What you should do
Reproduce, character for character, the part of the material from the line with "At what coordinates should I click to accomplish: Select" up to and including the line with "pos(722,17)", and nothing else.

-*-*-

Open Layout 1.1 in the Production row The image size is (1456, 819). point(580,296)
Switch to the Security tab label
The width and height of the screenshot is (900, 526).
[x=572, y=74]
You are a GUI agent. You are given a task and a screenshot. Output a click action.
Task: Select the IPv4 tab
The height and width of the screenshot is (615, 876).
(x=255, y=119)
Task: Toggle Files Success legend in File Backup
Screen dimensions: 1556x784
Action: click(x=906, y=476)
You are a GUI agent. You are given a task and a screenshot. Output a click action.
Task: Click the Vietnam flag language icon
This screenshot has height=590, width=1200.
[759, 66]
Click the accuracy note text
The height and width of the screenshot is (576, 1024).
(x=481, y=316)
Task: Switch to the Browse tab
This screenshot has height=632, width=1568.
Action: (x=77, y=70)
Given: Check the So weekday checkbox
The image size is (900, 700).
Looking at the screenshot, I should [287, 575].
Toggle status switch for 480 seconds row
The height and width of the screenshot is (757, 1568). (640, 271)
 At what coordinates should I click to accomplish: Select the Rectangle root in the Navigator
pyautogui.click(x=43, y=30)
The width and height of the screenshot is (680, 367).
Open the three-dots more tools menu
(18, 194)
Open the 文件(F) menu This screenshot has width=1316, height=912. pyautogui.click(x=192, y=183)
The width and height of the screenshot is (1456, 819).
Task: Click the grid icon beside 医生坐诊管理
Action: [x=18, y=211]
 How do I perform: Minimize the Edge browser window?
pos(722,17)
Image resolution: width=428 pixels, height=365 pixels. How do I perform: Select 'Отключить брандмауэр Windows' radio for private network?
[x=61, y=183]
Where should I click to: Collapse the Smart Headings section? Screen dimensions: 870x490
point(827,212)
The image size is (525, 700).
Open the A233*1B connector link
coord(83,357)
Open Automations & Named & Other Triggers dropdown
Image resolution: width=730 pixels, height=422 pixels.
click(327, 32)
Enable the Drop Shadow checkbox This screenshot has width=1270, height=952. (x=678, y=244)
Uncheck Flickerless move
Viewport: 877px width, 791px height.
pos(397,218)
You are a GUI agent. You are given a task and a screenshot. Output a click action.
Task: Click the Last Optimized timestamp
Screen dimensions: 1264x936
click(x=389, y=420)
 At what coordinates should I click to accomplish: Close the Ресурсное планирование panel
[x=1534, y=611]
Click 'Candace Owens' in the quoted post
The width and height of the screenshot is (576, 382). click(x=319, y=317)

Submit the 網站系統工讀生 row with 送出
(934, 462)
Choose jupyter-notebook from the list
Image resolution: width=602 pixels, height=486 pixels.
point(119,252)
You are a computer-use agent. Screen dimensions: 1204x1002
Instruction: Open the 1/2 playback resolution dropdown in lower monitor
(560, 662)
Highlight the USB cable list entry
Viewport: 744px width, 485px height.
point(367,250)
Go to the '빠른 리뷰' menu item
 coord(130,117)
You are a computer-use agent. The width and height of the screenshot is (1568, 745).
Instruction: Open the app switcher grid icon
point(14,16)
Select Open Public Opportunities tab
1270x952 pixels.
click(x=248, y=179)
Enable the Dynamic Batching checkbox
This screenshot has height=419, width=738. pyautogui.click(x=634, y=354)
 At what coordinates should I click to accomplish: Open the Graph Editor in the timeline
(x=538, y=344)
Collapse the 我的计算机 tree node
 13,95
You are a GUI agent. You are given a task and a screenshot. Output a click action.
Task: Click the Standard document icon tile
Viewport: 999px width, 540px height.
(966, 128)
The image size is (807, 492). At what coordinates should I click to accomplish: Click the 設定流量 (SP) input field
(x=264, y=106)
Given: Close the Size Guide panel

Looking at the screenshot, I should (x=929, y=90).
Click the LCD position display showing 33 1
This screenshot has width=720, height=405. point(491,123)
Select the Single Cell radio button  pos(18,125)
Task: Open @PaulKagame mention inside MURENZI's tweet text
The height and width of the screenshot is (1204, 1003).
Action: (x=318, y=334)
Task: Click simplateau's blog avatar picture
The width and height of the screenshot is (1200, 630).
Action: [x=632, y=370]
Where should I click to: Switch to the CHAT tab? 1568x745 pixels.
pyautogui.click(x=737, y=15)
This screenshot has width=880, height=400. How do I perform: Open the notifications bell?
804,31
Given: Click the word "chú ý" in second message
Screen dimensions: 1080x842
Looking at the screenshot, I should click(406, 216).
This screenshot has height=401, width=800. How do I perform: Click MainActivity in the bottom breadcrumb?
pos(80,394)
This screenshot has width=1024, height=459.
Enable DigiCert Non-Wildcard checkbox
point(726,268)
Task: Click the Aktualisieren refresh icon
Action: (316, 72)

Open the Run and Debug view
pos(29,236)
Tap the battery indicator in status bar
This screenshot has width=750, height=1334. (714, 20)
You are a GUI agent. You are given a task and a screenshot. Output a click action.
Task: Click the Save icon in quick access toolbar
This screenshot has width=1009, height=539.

-*-*-

Result for this exercise
 At what coordinates should I click to accomplish: Select the Rectangle root in the Navigator
pyautogui.click(x=43, y=30)
The width and height of the screenshot is (680, 367).
Open the three-dots more tools menu
(18, 194)
Open the 文件(F) menu This screenshot has width=1316, height=912. pyautogui.click(x=192, y=183)
The width and height of the screenshot is (1456, 819).
Task: Click the grid icon beside 医生坐诊管理
Action: [x=18, y=211]
 How do I perform: Minimize the Edge browser window?
pos(722,17)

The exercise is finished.